The event, which took place at The George Washington University’s Charles E. Smith Athletic Center, raised more than $60,000 for Horton’s Kids, The Luke Tiahrt Foundation — named after the son of Rep. Todd Tiahrt (R-Kan.) who committed suicide — and for a single-parent scholarship fund for St. Anthony Catholic School in D.C.
“The play is to tell the lobbyists, ‘How much is this worth to you?’” Rep. Jeff Flake (R-Ariz.) joked before tip-off. “They usually turn up gimpy in the fourth quarter.” But that wheeling and dealing didn’t appear to help the Congressional team, whose roster included Reps. Jay Inslee (D-Wash.), John Shimkus (R-Ill.), Rick Larsen (D-Wash.), Tim Ryan (D-Ohio), Ron Kind (D-Wis.), Tiahrt, Hulshof and Flake, as well as Sen. John Thune (R-S.D.). The lawmakers lost for the first time in six years in a 45-36 finish. Hulshof’s explanation: “With the new ethics rules everything is so transparent, we couldn’t keep our plays secret.”
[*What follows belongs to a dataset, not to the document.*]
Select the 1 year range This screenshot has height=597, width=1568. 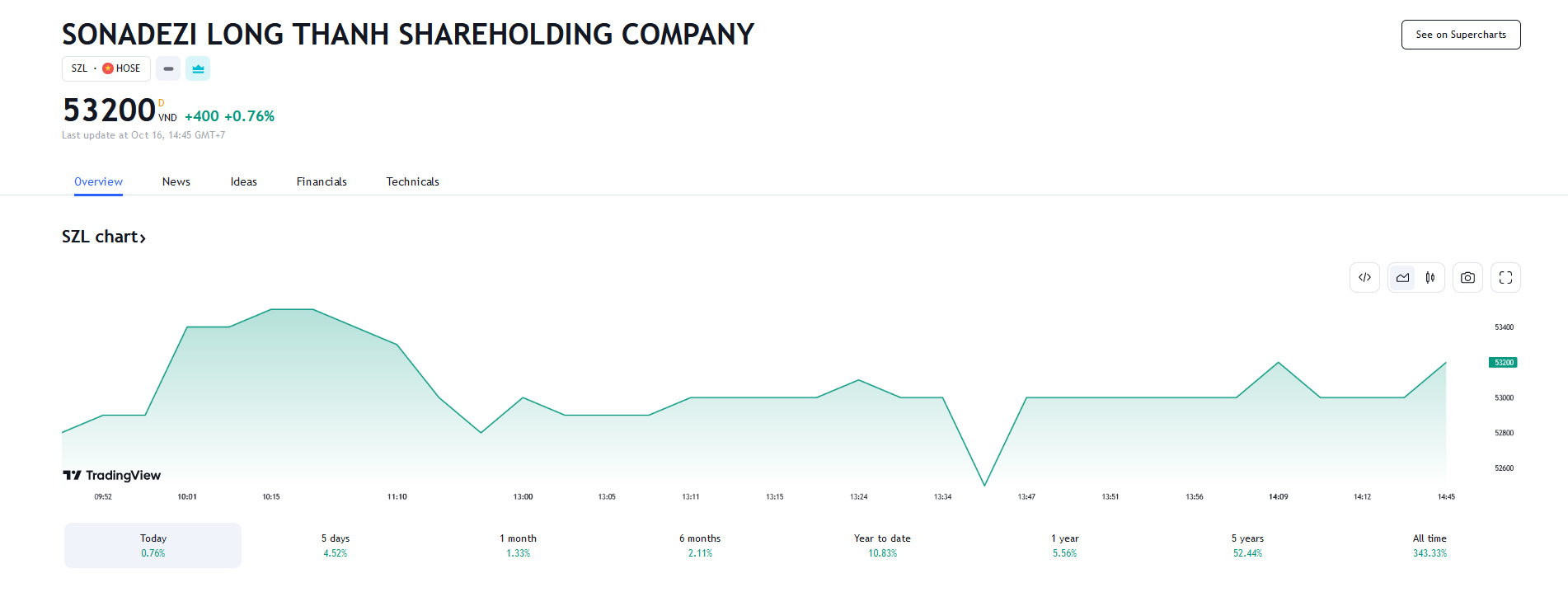point(1064,545)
Lyrics Leaders. That iconic, spontaneous chorus of “God Bless America” that broke out on the Capitol steps after the Sept. 11, 2001, terrorist attacks has morphed into an annual, not-so-spontaneous ritual where lawmakers of both parties take an extremely brief musical timeout from their usual partisan bickering.
After Monday evening’s brief candle-lit ceremony on the Capitol steps, Rep. Brian Baird (D-Wash.) recalled the spontaneity and unity of the event six years earlier, when bipartisanship ruled the day. In an HOH version of “Behind the Music,” Baird revealed the genesis of that now-legendary musical coming-together: He and Rep. Dana Rohrabacher (R-Calif.) were the ones who started the patriotic outburst, he tells HOH. “We held hands and started singing,” Baird remembers, noting that they haven’t made much of their roles that day.
Baird has now become the target of some Democratic Party activists for voicing support for the troop increase in Iraq and opposition to a pullout, after he had opposed the Iraq War from the beginning. He now laments the supercharged partisan atmosphere that surrounds the Iraq War, but said he’s getting a lot of support out of the blue from regular folks.
“A ticket checker at the airport told me, ‘You know, I’ve got two boys over there and it means the world to me,’” Baird said as he held one of his daughters on the Capitol steps. “That means a lot.”
Going Once … Oh, it is so on. Rep. Joe Crowley (D-N.Y.) is throwing down a good-natured gauntlet at Rep. John Culberson (R-Texas). The two men are co- auctioneers for an upcoming charity auction for the Arlington Pediatric Center, and Crowley is bringing a difficult-to-top item to put up on the block, HOH hears. Take that, Culberson.
Crowley was on hand during last week’s Grammys on the Hill celebration honoring music legend Quincy Jones, and he brought a guitar with him to the event and cajoled a slew of Grammy-winning musicians to sign it.
The guitar, which now bears the scrawls of some superstars, including Jones himself, looks to be a prize. But don’t count Culberson out. A spokesman tells HOH he’s offering up a Congressional Club cookbook and a personally guided tour of the White House and the Capitol for the Sept. 16 charity event. When HOH seemed a tad skeptical that those items would rival a celebrity-signed guitar, the Culberson spokesman seemed a touch defensive, noting that his boss is an avid history buff. “He gives really good tours,” he said.
Breaking News. NBC News Justice Department producer Mike Kosnar and LuAnn Canipe, communications director for Rep. Brad Miller (D-N.C.), are no strangers to deadlines. Just ask little Chet Canipe Kosnar, who was born to the newsy couple on Sept. 5 — ahead of deadline, of course. Canipe tells HOH the family is health, happy and resting.
Steven T. Dennis contributed to this report.